I will break it down from month to month. Will go in detail on the first month, because there were a lot of changes.
Progress
Month 1
Day 1 to 7
- Clarity of mind (Zero mental fog)
- Strong sexual urges to PMO
- Extremely comfortable in social situations
- Drive
- Motivation
- High energy
- Happiest I’ve been in over 10 years!
- No anxiety
- Open to new experiences. Everything seems so new and exciting!
- Insane mood swings
- Crystal clear mind
- Felt like a kid again, but with the manliness testosterone gives you
- Insomnia at day 6-7 (extra: on day 7, i noticed some hair grew on my back)
Overall, the first week was also a roller coaster of emotion, but felt really good that week.
Day 8-14 (Transition into the flatline)
- Slightly Lethargic
- Less energy
- Less drive
- “neutral mood” to everything
- Some mental fog
- Less need to socialize
- Occasional feeling of isolation and depression
- Some anxiety
Starting from day 15 <Flatline>
- Extremely low libido
- Almost no random erections
- No urges to PMO
- Depression
- Anxiety
- No energy
- Feeling of loneliness/isolation
- Fear
- Racing thoughts
- Sleepiness during the day
- Heavy mental fog (Can’t think straight/creatively, forgetfulness, memory problems)
- Social anxiety
- Everything is dead and I see no beauty in life
- Numbed pleasure response to everything
Month 2
<Flatline>
Month 3
<Flatline>
Month 4
<Flatline>
- Decided to do one MO intentionally at day 104 to see if libido would come back. Nothing happened. (The flatline is very scary, I was desperate. I read on YBOP that this worked for some people who experience very long flatlines)
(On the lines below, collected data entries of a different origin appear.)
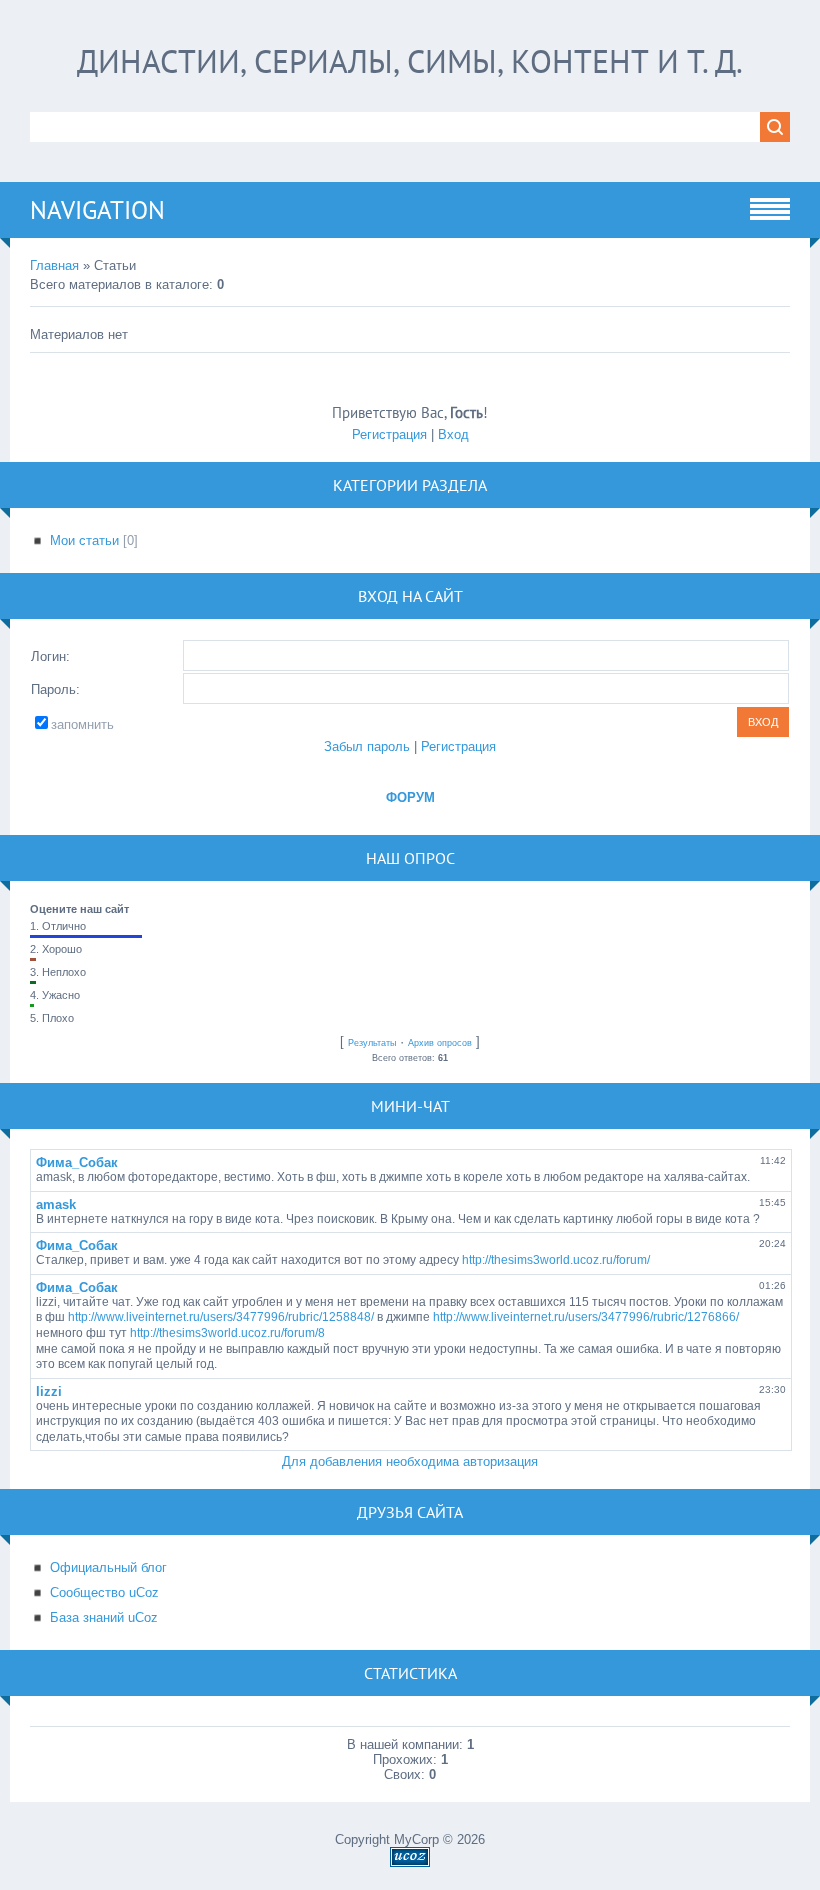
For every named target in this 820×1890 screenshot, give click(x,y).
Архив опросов (440, 1043)
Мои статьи (84, 540)
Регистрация (389, 434)
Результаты (372, 1043)
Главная (54, 265)
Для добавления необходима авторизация (410, 1461)
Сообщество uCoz (104, 1592)
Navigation (97, 210)
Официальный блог (108, 1567)
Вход (453, 434)
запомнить (82, 724)
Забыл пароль (367, 746)
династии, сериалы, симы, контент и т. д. (410, 61)
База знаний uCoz (104, 1617)
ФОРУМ (410, 797)
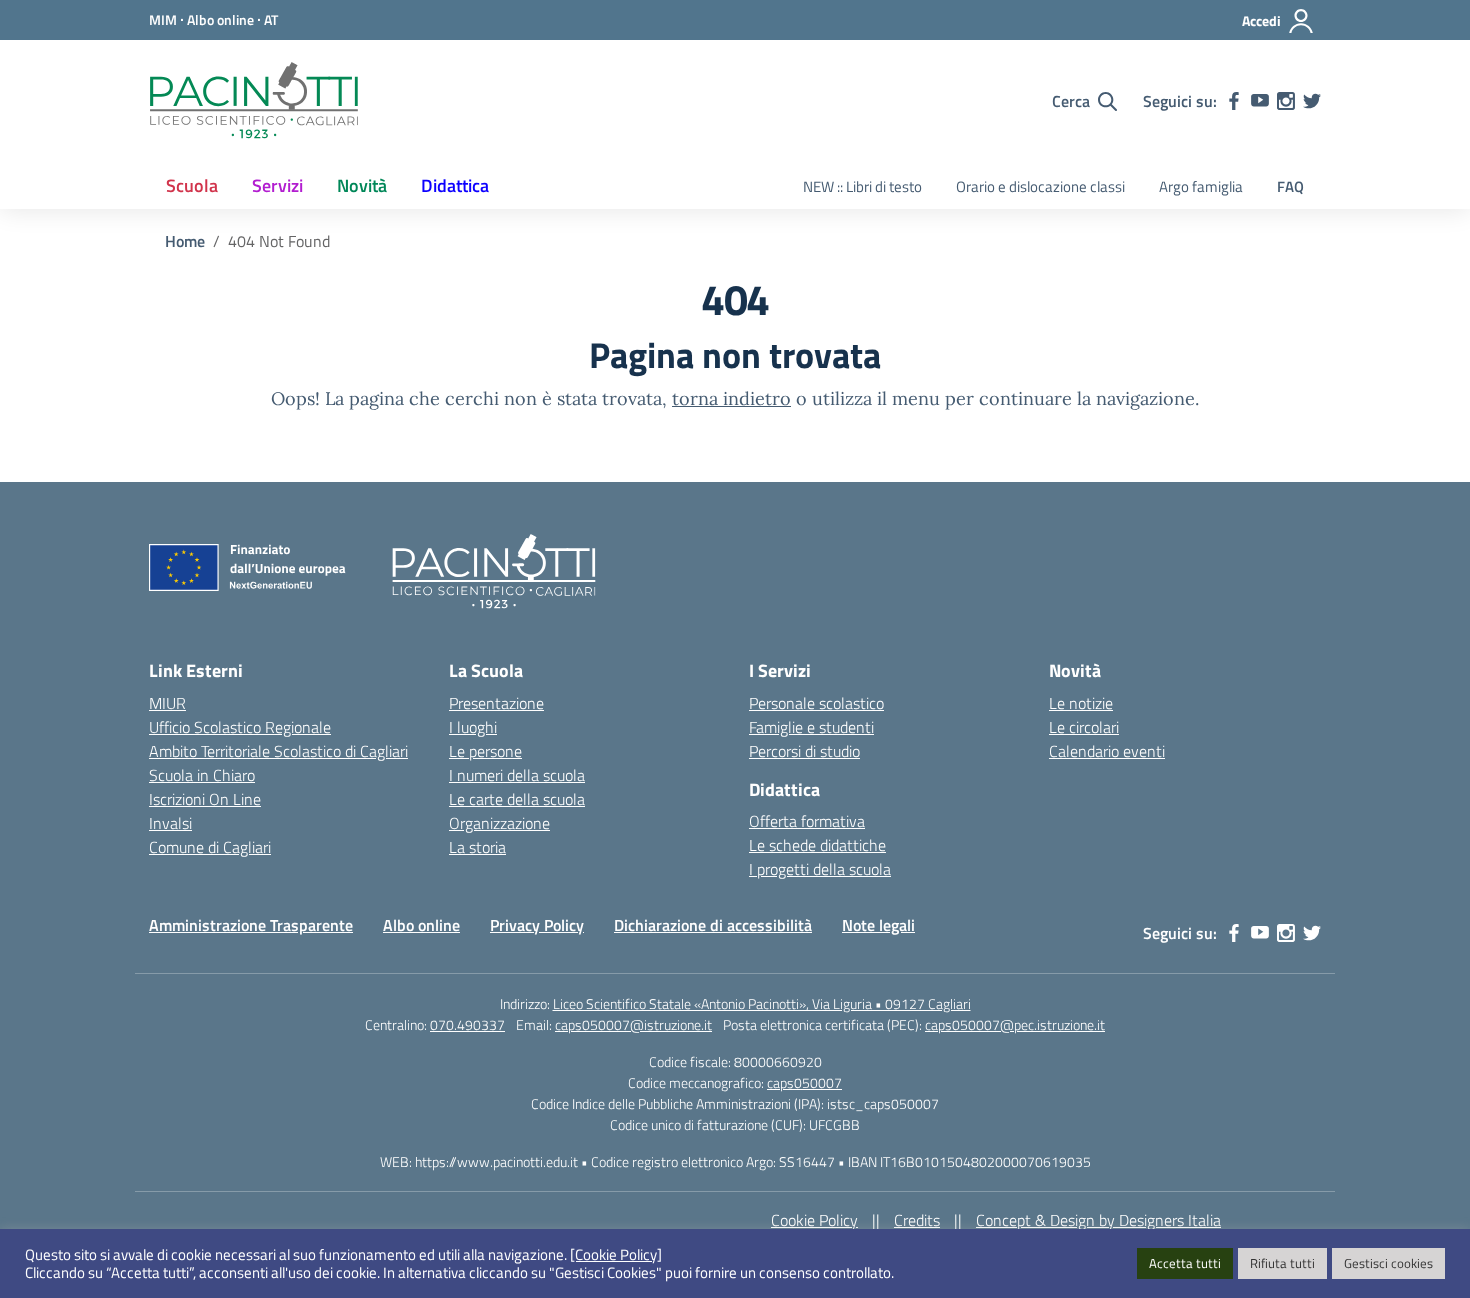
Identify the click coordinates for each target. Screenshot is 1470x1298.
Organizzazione (499, 823)
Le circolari (1084, 727)
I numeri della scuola (517, 775)
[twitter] (1312, 101)
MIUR (167, 703)
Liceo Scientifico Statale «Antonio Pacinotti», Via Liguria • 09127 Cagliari (762, 1003)
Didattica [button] (455, 185)
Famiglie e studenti (811, 727)
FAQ (1290, 186)
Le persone (485, 751)
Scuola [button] (192, 185)
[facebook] (1234, 101)
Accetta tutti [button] (1185, 1263)
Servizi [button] (277, 185)
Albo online (421, 925)
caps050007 (804, 1082)
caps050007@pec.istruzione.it (1015, 1024)
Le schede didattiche (817, 845)
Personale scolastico (816, 703)
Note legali (878, 925)
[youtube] (1260, 101)
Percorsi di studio (804, 751)
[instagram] (1286, 101)
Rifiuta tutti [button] (1282, 1263)
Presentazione (496, 703)
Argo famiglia (1201, 186)
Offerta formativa (807, 821)
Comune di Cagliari (210, 847)
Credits (917, 1220)
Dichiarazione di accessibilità (713, 925)
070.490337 (467, 1024)
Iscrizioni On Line (205, 799)
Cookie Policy (814, 1220)
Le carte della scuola (517, 799)
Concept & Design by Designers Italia (1098, 1220)
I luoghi (473, 727)
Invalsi (170, 823)
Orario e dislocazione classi (1040, 186)
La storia (477, 847)
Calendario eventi (1107, 751)
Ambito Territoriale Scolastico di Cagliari (278, 751)
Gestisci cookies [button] (1388, 1263)
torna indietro (731, 398)
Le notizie (1081, 703)
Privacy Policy (537, 925)
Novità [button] (362, 185)
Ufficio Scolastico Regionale (240, 727)
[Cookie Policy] (616, 1255)
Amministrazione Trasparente (251, 925)
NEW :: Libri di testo (862, 186)
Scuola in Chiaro (202, 775)
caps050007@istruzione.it (633, 1024)
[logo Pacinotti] (254, 101)
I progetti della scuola (820, 869)
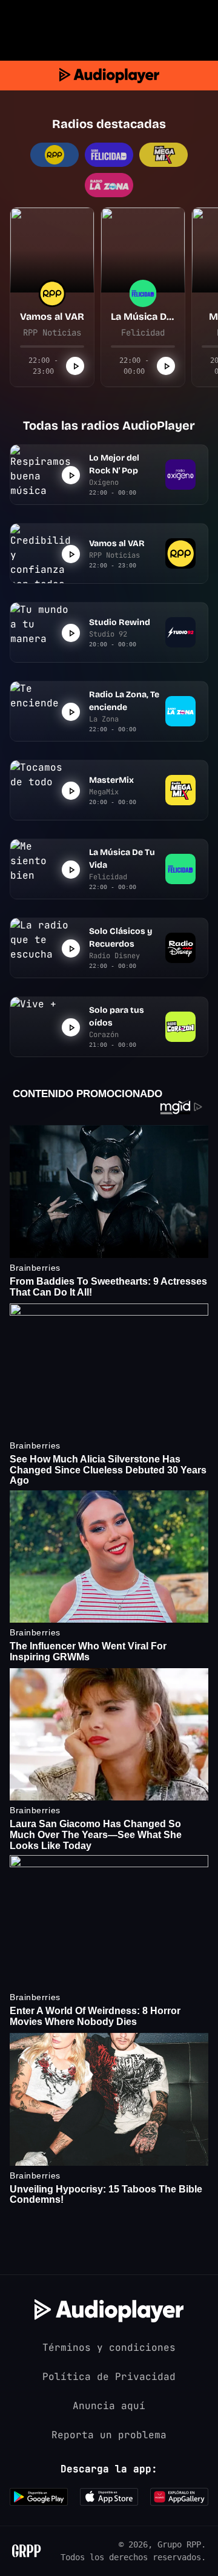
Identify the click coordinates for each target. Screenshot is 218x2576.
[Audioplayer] (109, 75)
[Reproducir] (75, 366)
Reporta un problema (109, 2435)
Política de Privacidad (109, 2376)
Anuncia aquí (109, 2405)
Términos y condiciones (109, 2347)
(I will reset my counter after I’m done recovering. For now, I want to keep it to keep writing reports, and one MO is really not significant at this point)
- Insane urges to watch P (They come and go)
End
Considering I’ve abused PMO for the last 12 years of my life (since age 8, ’till now at age 20), I know it’s going to take me a longer time than others. When I say “abused PMO”, I mean that I was addicted to pleasure, and used PMO to stimulate myself throughout the day. During my early teen years, (13-16), I would go 5-10 times a day watching P and MO’ing. At about age 19, I couldn’t PMO as much anymore because I couldn’t even get it up to P anymore. It got to the point where I’d PMO even with a half-erection just to get the dopamine release. An O wouldn’t even satisfy me anymore.
Good luck. I’m still going through hell. God, it’s mental torture. I sure hope this is all worth it in the end.
Stay strong.
LINK – 120-Day Breakdown
by anch098
UPDATE – 8 MONTHS
No urges to watch porn, yet constant flashbacks of it?
It’s really bothering me. I’m in a flatline and for some reason I can’t get the flashbacks out of my head. It’s been 8 months now and they’re occurring ALL the time. It never leaves me alone. Months ago these flashbacks occurred and I relapsed because they “tempted me” to watch porn, but now I don’t feel like watching porn at all, and I’m not tempted to, but these images keep flashing anyway. I feel so disgusting.
They’re not all necessarily memories of porn though. Most of the time my mind just drifts off on its own and starts imagining somebody I know performing in these porn flashbacks/fantasies whatever you wanna call them. Like seriously. Will I ever imagine a woman in a pure way? Like ever?